NISQ Protocol Validation

Real-world execution results via 1,000 algorithmic cycles (shots) measuring the state integrity.

Metric	IBM Job ID	Measured Result	Classical Limit
State Fidelity	`d7gieqk93s0c738rjhig`	95.36%	66.67%
Bell Measurements	`d7gieqk93s0c738rjhig`	~25% Balance	N/A
Shannon Entropy	`d7gieqk93s0c738rjhig`	1.9939 bits	2.000 bits (max)

1. The No-Cloning Theorem

A core postulate of quantum mechanics asserts that it is impossible to create an identical copy of an arbitrary unknown quantum state ($\|\psi\rangle = \alpha|0\rangle + \beta|1\rangle$).
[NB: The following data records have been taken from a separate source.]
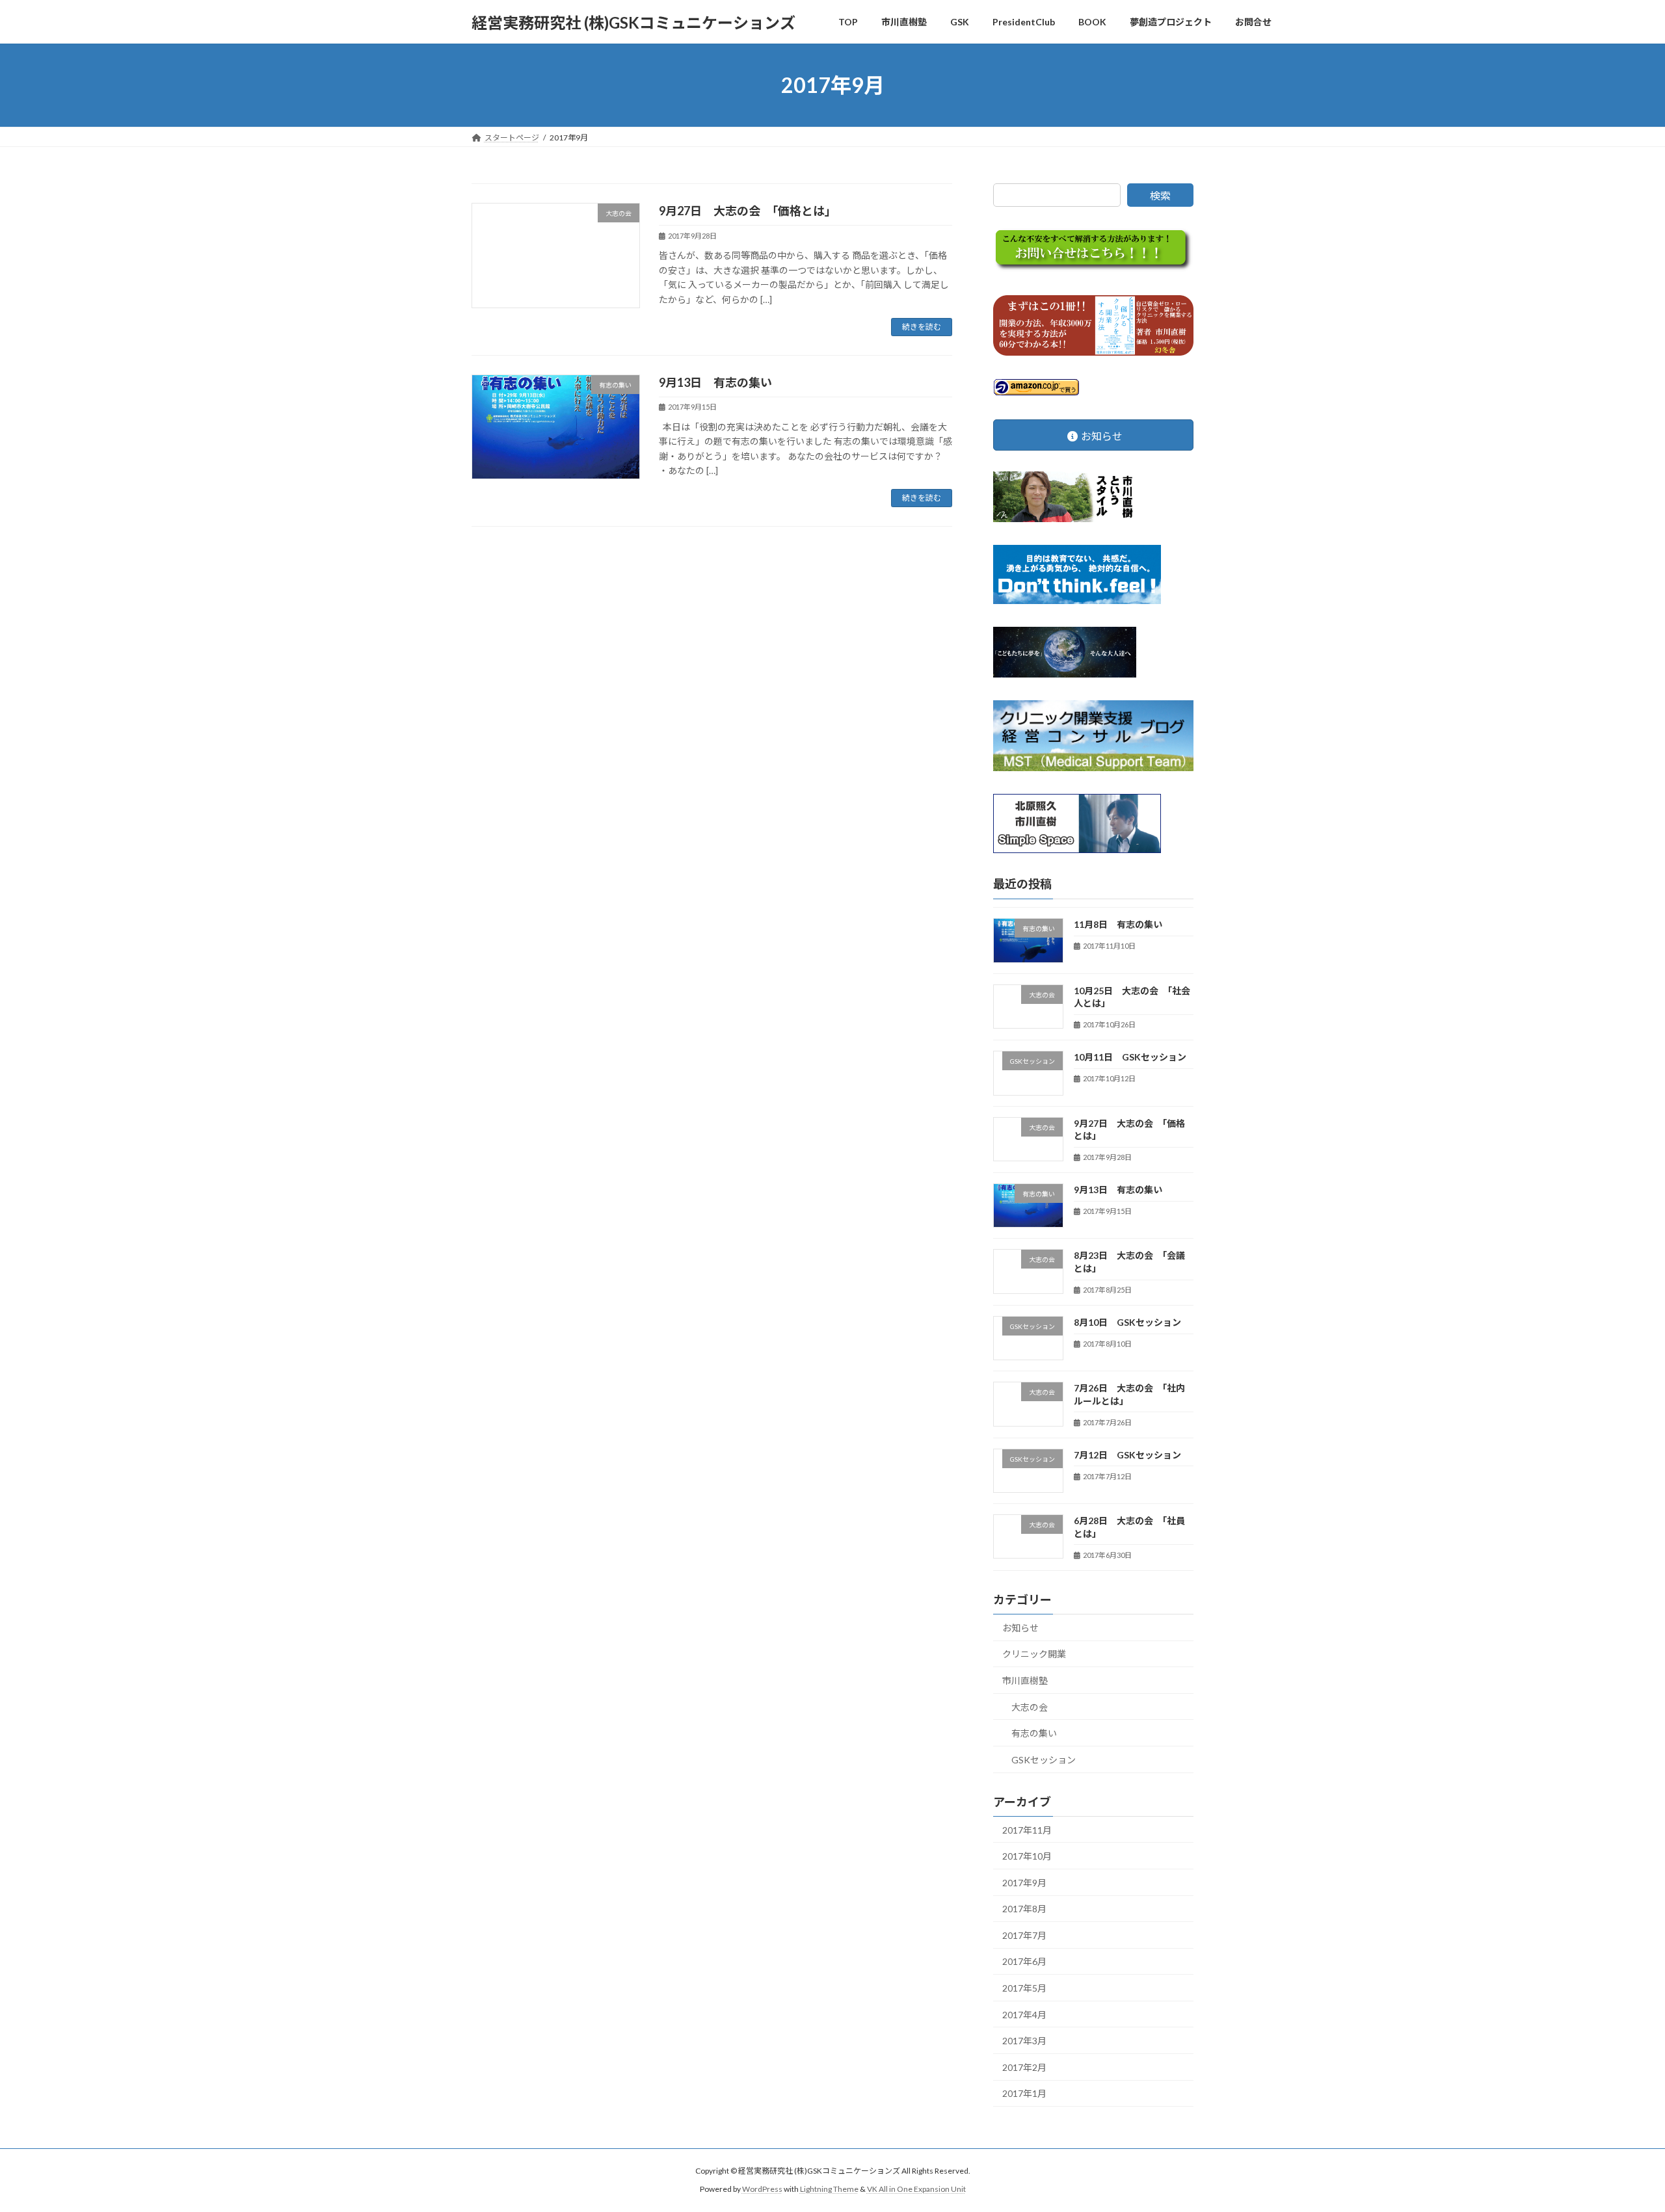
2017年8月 (1024, 1908)
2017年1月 (1024, 2094)
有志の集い (1034, 1733)
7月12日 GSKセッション (1127, 1454)
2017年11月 (1027, 1830)
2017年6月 (1024, 1962)
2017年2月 (1024, 2067)
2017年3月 (1024, 2040)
Teleportation circumvents this restriction through destruction: the original state at the transmitter (Alice) collapses definitively when she performs her Bell basis measurement. The information is thus "moved" rather than "copied".

2. Protocol Topology

The deployed circuit on the IBM Fez backend utilizes a 3-qubit subspace:

Entanglement Generation: Qubits $q_1$ and $q_2$ are configured into the maximally entangled Bell state $|\Phi^+\rangle = \frac{1}{\sqrt{2}}(|00\rangle + |11\rangle)$.
State Injection: The arbitrary state $|\psi\rangle$ is encoded linearly onto vector $q_0$.
Bell Measurement: Entangling $q_0$ with $q_1$ and measuring projects the combined system into one of four orthogonal Bell states.
Reconstruction: The classical boolean outcomes ($c_0, c_1$) dictate the application of Pauli-$X$ and Pauli-$Z$ gates on the remote qubit $q_2$, recovering $|\psi\rangle$.
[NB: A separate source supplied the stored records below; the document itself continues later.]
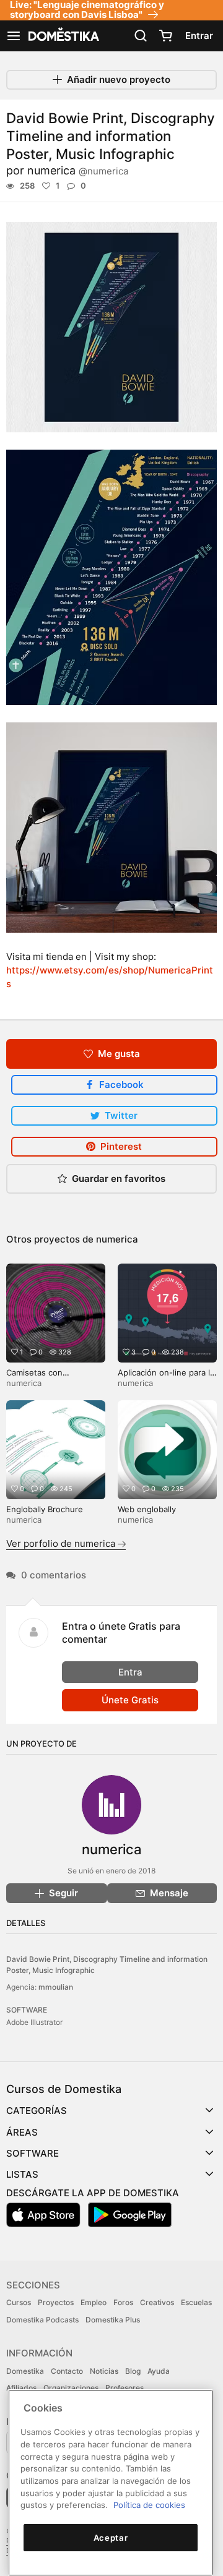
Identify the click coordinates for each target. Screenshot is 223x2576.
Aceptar (111, 2538)
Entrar (199, 35)
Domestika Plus (112, 2319)
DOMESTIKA (62, 35)
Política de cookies (149, 2505)
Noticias (104, 2371)
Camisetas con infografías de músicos (50, 1377)
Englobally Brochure (44, 1509)
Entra (130, 1672)
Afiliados (21, 2387)
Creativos (157, 2302)
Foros (123, 2302)
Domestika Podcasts (42, 2319)
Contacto (67, 2371)
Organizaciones (70, 2387)
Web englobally (147, 1509)
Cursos (18, 2302)
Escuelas (196, 2302)
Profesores (124, 2387)
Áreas (22, 2132)
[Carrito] (165, 35)
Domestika (25, 2371)
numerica (77, 170)
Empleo (94, 2302)
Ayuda (158, 2371)
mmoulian (55, 1987)
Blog (133, 2371)
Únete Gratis (130, 1700)
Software (32, 2153)
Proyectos (56, 2302)
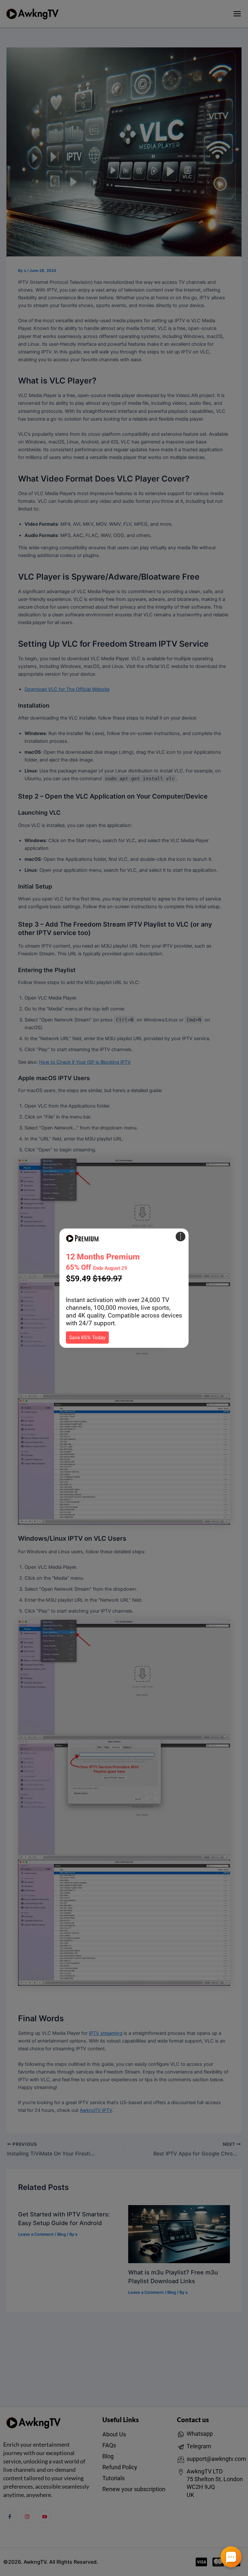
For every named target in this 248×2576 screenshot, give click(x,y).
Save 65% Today (87, 1337)
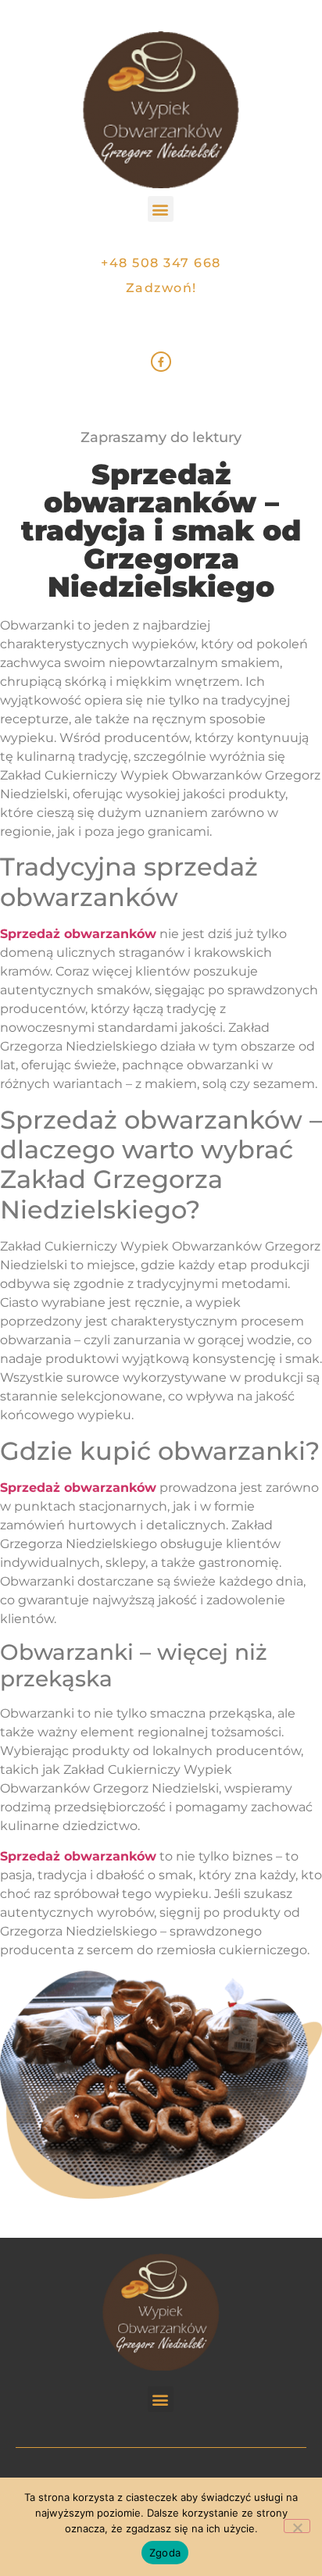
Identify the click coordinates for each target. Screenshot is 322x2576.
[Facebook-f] (161, 361)
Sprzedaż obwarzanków (78, 933)
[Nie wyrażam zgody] (297, 2526)
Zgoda (165, 2552)
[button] (161, 209)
3. Demonstration of Quantum Advantage

If an eavesdropper or classical machine attempted to "measure and reconstruct" the quantum state without utilizing an entangled link, the maximum statistical agreement (fidelity) achievable across all possible pure states is exactly $\frac{2}{3}$ or $\approx 66.7\%$. By surpassing this limit and achieving $95.36\%$, Project BIFROST serves as an undeniable mathematical proof that our topological network is preserving quantum supremacy despite hardware thermalization and decoherence noise.

4. Conclusions & Next Steps

The successful execution of BIFROST establishes the "TCP/IP" layer of our Quantum Architecture. The next immediate goal, Project HERMES, will focus on scaling this topological entanglement across separate physical backends (Quantum Repeater technology), enabling distributed multi-QPU algorithmic processing across the QUBIT Framework.